Boeing, angered over the impending and inevitable demise of the SLS before it is even complete, issued a petulant and misleading statement disparaging the Falcon Heavy accomplishment by SpaceX. Forgetting for a moment that their SLS is $billions over budget, and still years away from even a phase 1 test flight. Forgetting that the reality behind their claim of “most powerful rocket ever” is that the NASA’s Saturn V from the Apollo era was able to lift 118 metric tons to low Earth orbit while their still incomplete SLS booster is only rated for 70 tons, with hopes and dreams to somehow edge that higher with subsequent designs requiring even more money and time. And forgetting that SpaceX is already actively building the BFR at the Port of LA which will handily eclipse their SLS.
Forgetting all that, I think that Rep John Culberson, R-Texas said it best while recently touring aerospace contractor Oceaneering Space Systems (which is heavily involved in SLS construction) in Houston: “What about reusability?”
Yeah, sorry Boeing. Maybe start putting your efforts into a redesign instead of defensive press releases. The fact you are missing is that Elon Musk simply wants us to get to Mars and save mankind. He’s not interested in his stock price. He’s not interested in hollow arguments. If you were able to do it first or do it better, that would probably be a relief to him. Let’s make that next press release something positive, and something that will help move the needle in the right direction instead of distracting from a design that the shifting market has left behind.
SpaceX has been hard at work, collecting the lessons of rocket reusability and how to always improve. Those lessons are incorporated into the new Block 5 version of the Falcon 9 booster, the first of which is named B1046. The maiden voyage of the first Block 5 is scheduled for next week, May 4th at 4pm EDT from the hallowed pad 39A at NASA’s Kennedy Space Center in Florida.
The Block 5 includes over 100 improvements, both large and small, according to SpaceX president and COO Gwynne Shotwell, many of which are targeted towards making its reusability and rapid turn-around even more efficient than current models.
The pace of innovation keeps rolling with good speed, and it will be very important and exciting to see how the new version of what has become quite a workhorse and reliable rocket platform will be further improved.
The InSight Mars Lander has been connected to the Atlas 5 rocket at Space Launch Complex 3-East Vandenberg Air Force Base, with a projected launch window of May 5th – June 8th. Regardless of when during that window the rocket flies, the lander is scheduled to arrive at Mars on November 26th. This close alignment of Earth and Mars which allows for a direct trip, only happens for this window of time once every 26 months.
The mission of the InSight lander (aka Interior Exploration using Seismic Investigations, Geodesy and Heat Transport) is to study the crust, mantle and core of the red planet to learn more about the early formation of planets in our solar system. This launch will also send two ‘CubeSat’s to space, where they will follow InSight to Mars and provide essential communication services.
Now that human spaceflight to Mars is seeming more and more realistic, it’s fun to closely observe a new launch like this, and to realize that while it’s still a long trip, it is not a year of travel.

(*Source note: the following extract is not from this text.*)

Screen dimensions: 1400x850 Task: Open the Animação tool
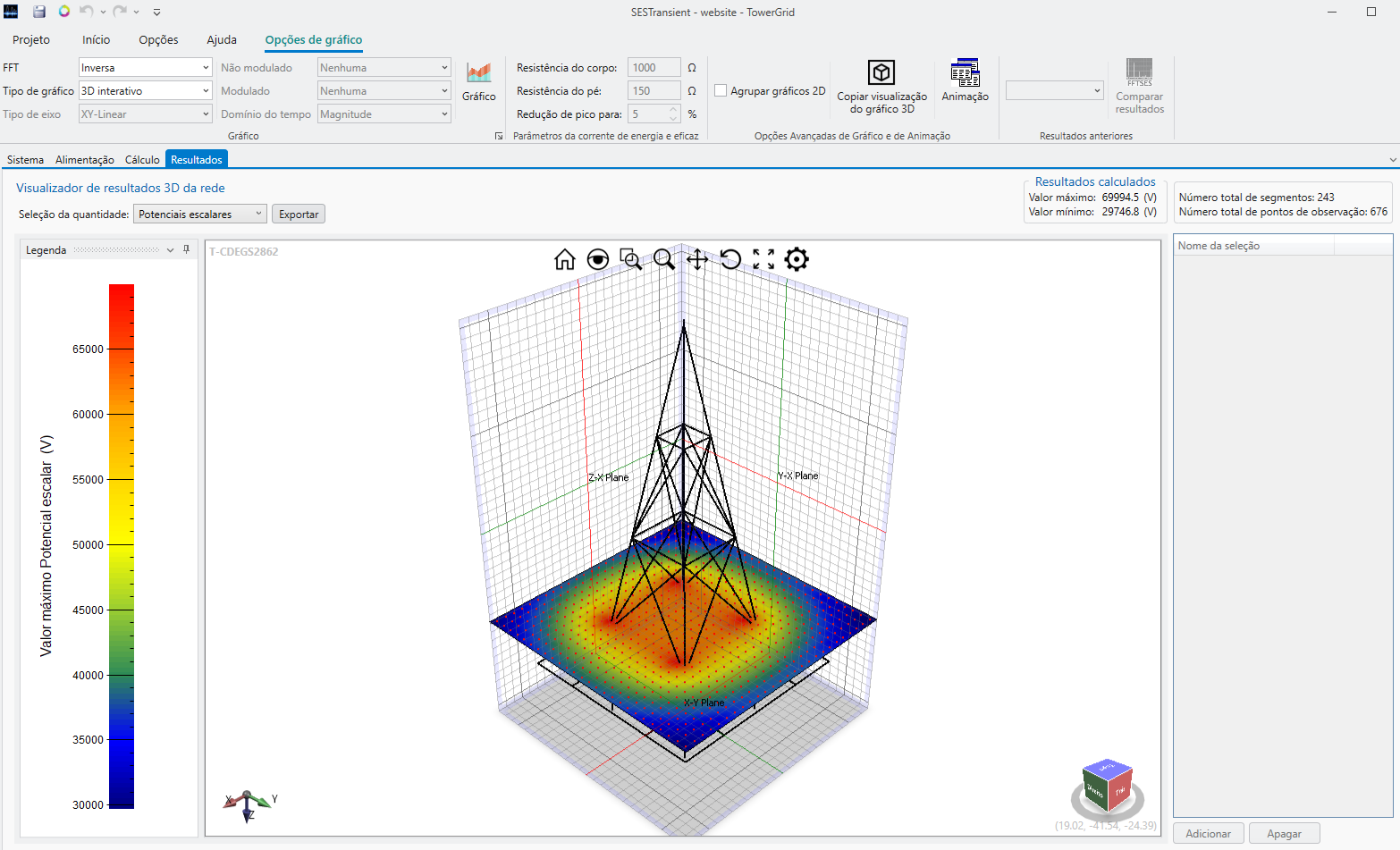click(x=965, y=81)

Before you even have a chance to get through your collected works of Shakespeare on your tablet or re-calibrate the hydroponics systems to optimize lettuce production, it will be time to buckle up for landing!
This week’s launch of the NASA’s Transiting Exoplanet Survey Satellite was a smashing success, and we should be getting early results from the device this summer. On May 17th it will fly by the moon on it’s way to the intended highly elliptical orbit, and should reach that destination in mid-June. Then shortly there after we should expect to start getting initial data and results from this small but mighty craft!
With mankind finally taking bolder steps into the cosmos, this hunt for Earth-like neighbors couldn’t come at a better or more exciting time. Now if we can get Elon working on the faster-than-light drive we’ll be all set.